Bille August sceglie di tralasciare la storia complessa del politico Mandela per entrare nel regno dell’intimità; svela l’uomo, invisibile a molti, che combatte 27 anni nel silenzio dei suoi pensieri.
Tratto dalle memorie del carceriere di Nelson, il film non cerca di imporre le drammatiche vicende di un paese ma sottolinea la titanica grandezza di un uomo, spesso debole, malato, terribilmente solo ma comunque in grado di essere esempio e mito al tempo stesso. Così come specchio e interlocutore ideale appare il secondino James Gregory, l’altro protagonista invisibile della storia che incrocia il suo destino proprio con la grandezza del suo carcerato. La parafrasi della sua vita è reale e dimessa, ai margini come spesso lo sono le vite degli uomini umili, semplice per volontà ma capace nell’ombra di divenire grande e di trasmettere i riflessi magnetici di Nelson, degli Afrikaner sottomessi, di un mondo che troppo spesso prende l’opposta direzione del buon senso e della vita.

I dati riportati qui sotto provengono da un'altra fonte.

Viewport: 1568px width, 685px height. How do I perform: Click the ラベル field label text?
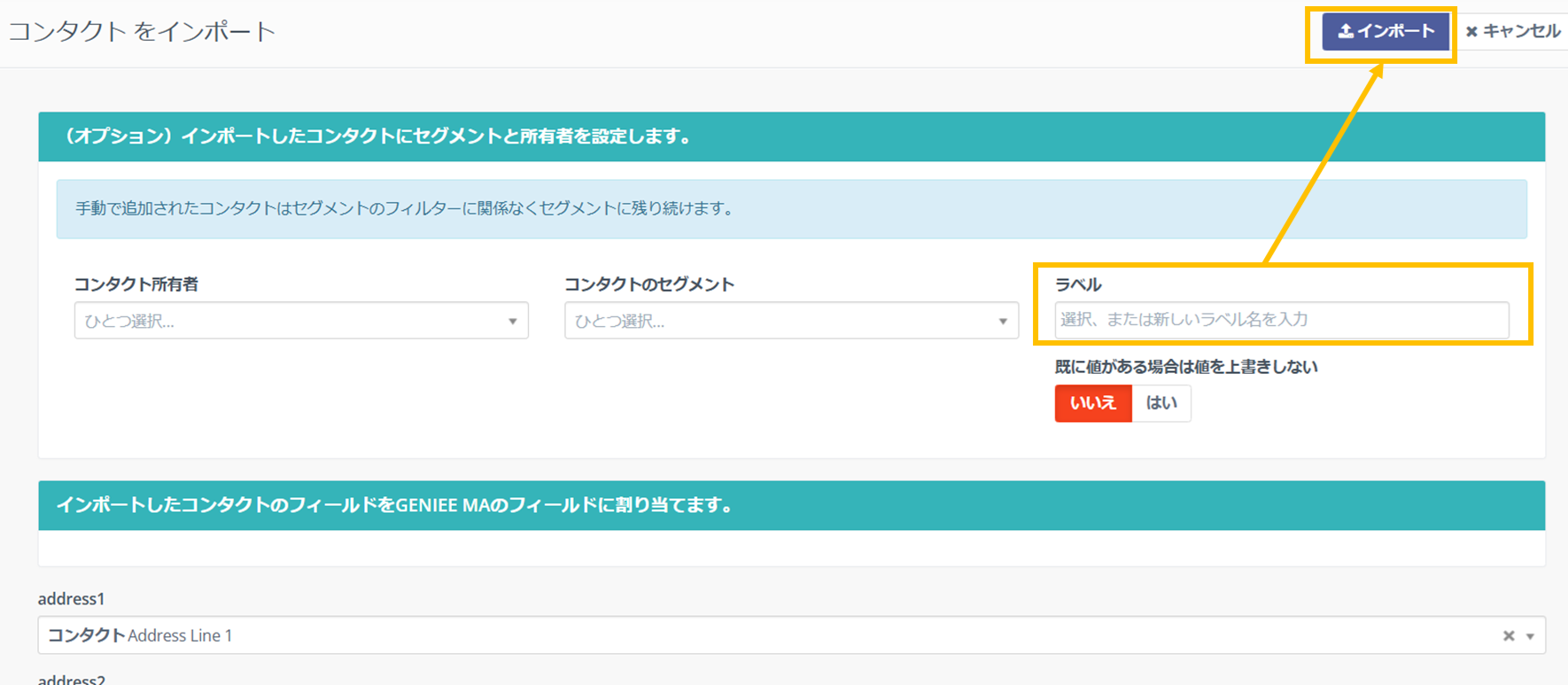pyautogui.click(x=1077, y=284)
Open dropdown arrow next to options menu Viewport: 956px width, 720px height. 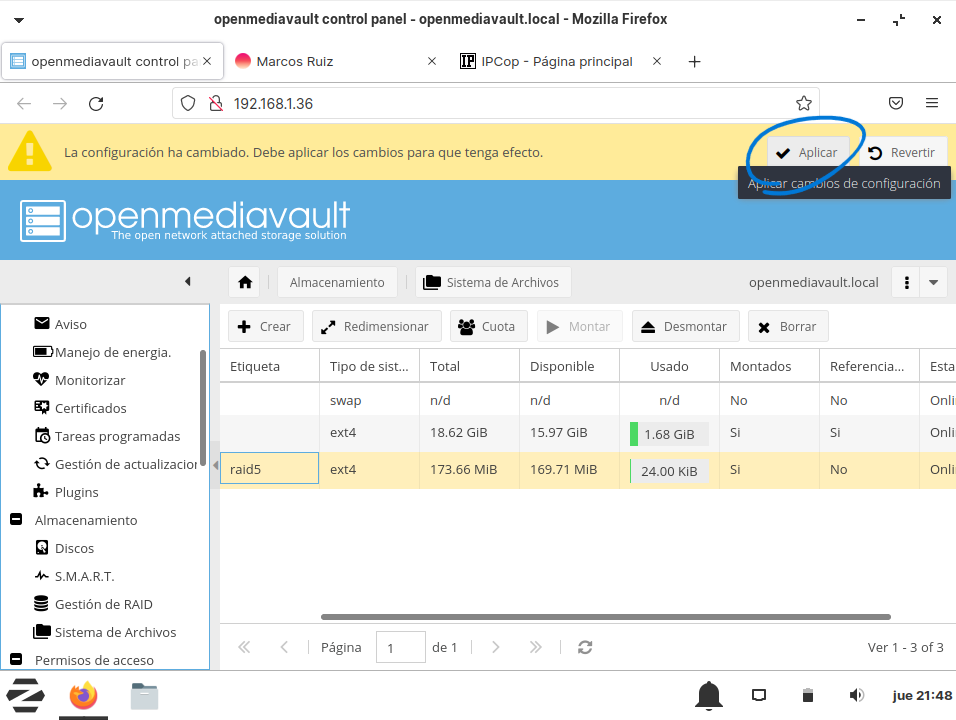pyautogui.click(x=933, y=283)
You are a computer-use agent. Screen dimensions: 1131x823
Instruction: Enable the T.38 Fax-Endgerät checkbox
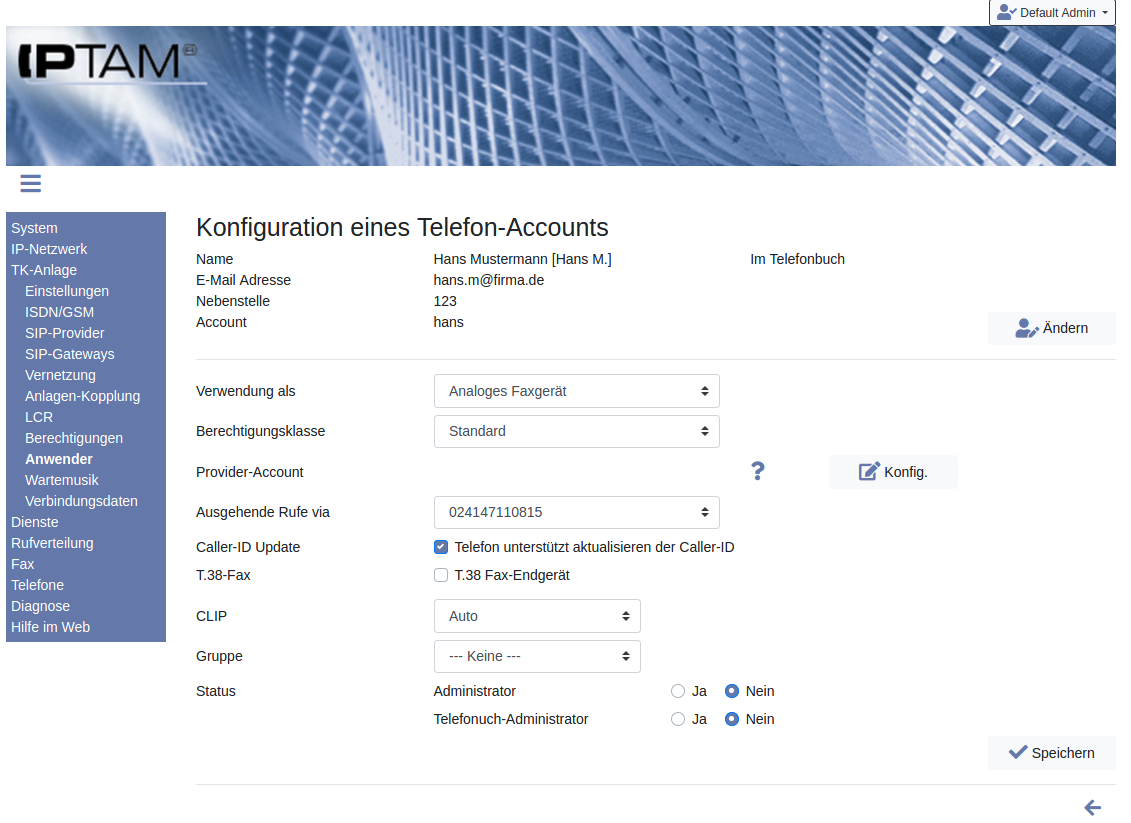441,575
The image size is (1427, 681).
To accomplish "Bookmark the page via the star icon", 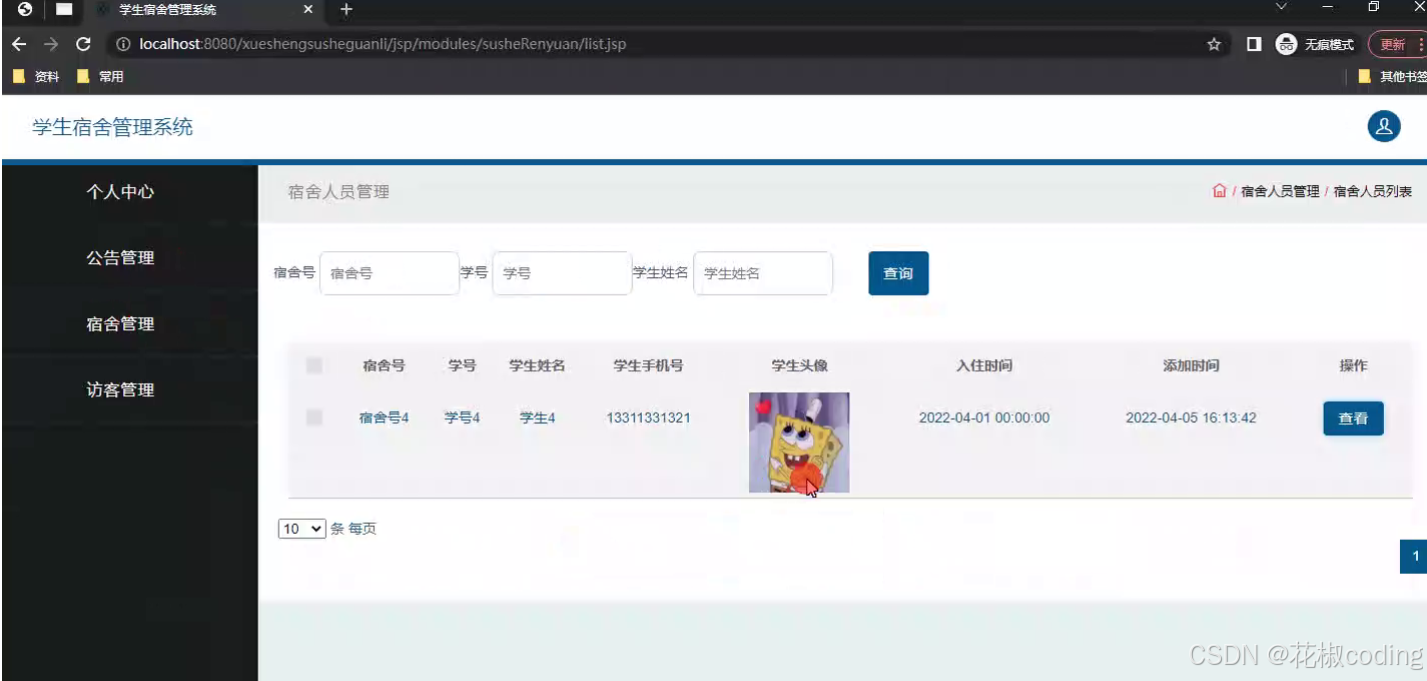I will (1213, 44).
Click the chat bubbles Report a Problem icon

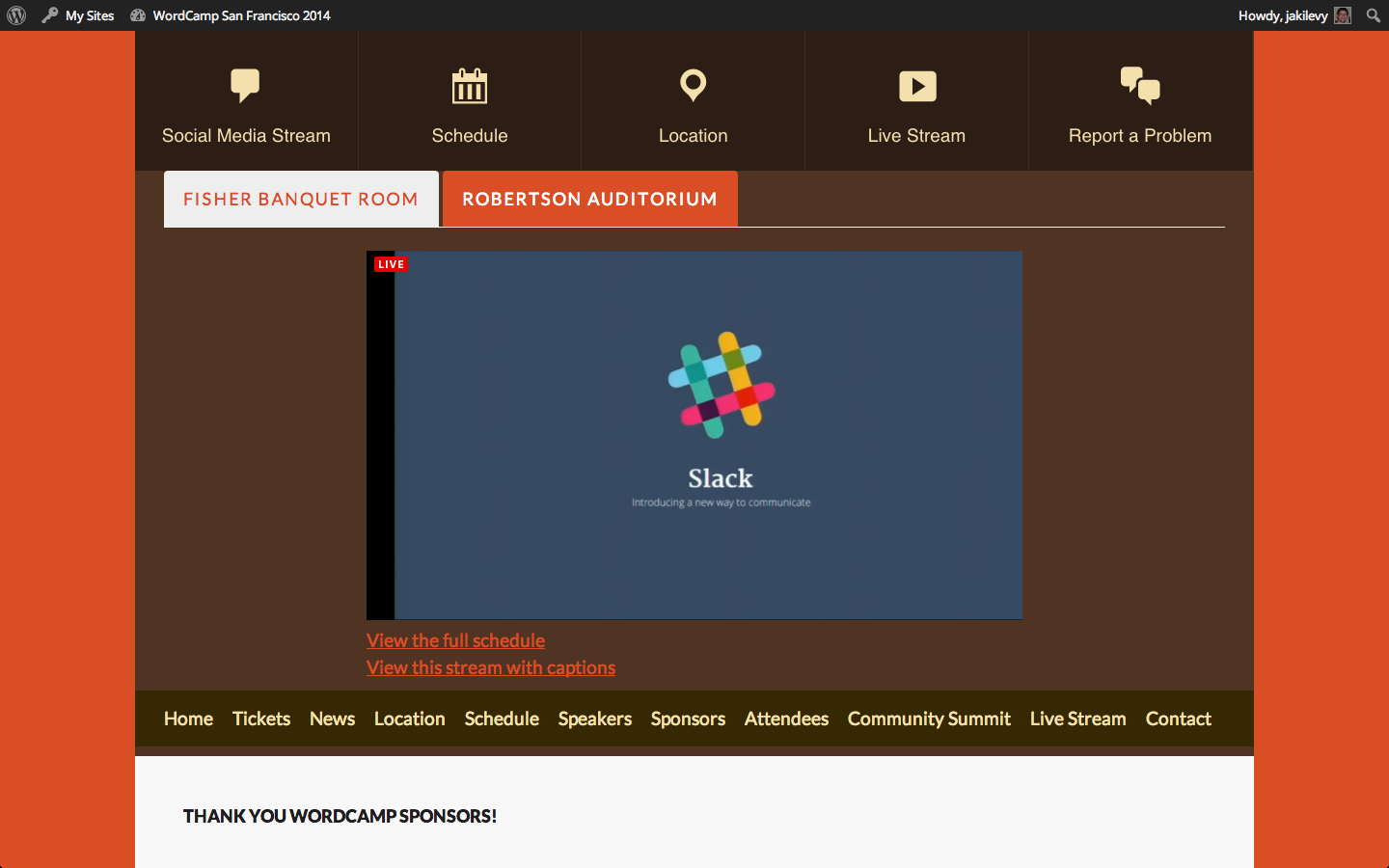pos(1139,86)
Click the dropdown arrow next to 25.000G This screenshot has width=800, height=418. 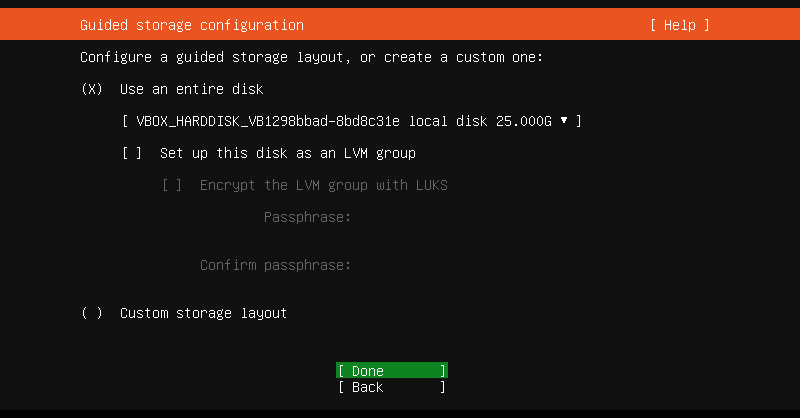click(565, 121)
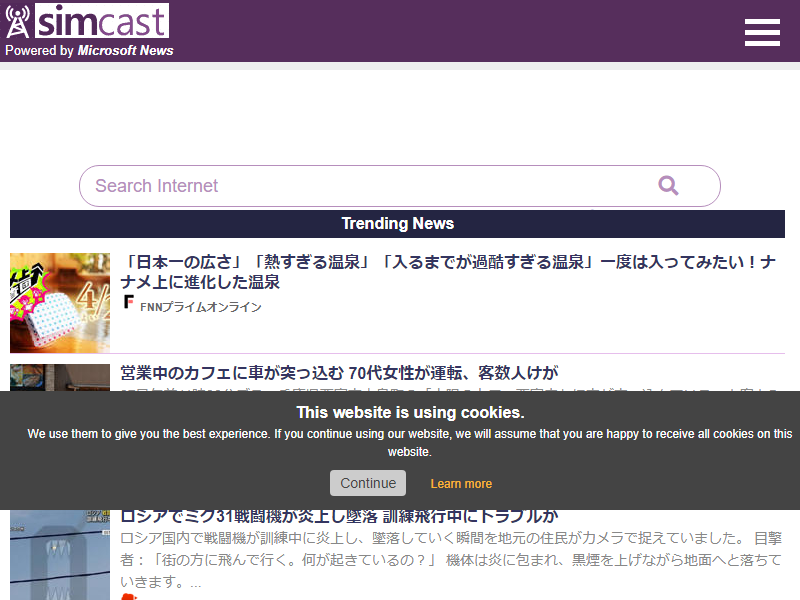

Non è importante che il regista de “La casa degli spiriti” abbia tralasciato la complessa trama storica di un periodo terribile e fin troppo noto; ma è invece da apprezzare il tono intimo del racconto, dove il protagonista non è Nelson Mandela ma il riflesso che quest’ultimo crea nel suo carceriere.
James è un semplice militare eppure il suo destino è identico a quello di Nelson anche nella morte tragica dei loro figli, dove colpe e colpevoli oliano perfettamente la macchina sadica del dolore, spesso cieco e invisibile, ma costante e sempre presente.
Joseph Fiennes si ricorda di essere un attore, tralascia il faccione di “Shakespeare in Love” e finalmente trova grinta, labbra gonfie e un ruolo importante, insegnandoci che la vita non è solo prima linea ma anche e spesso oblio.
Mandela nelle sue memorie racconta che senza James forse non sarebbe sopravvissuto.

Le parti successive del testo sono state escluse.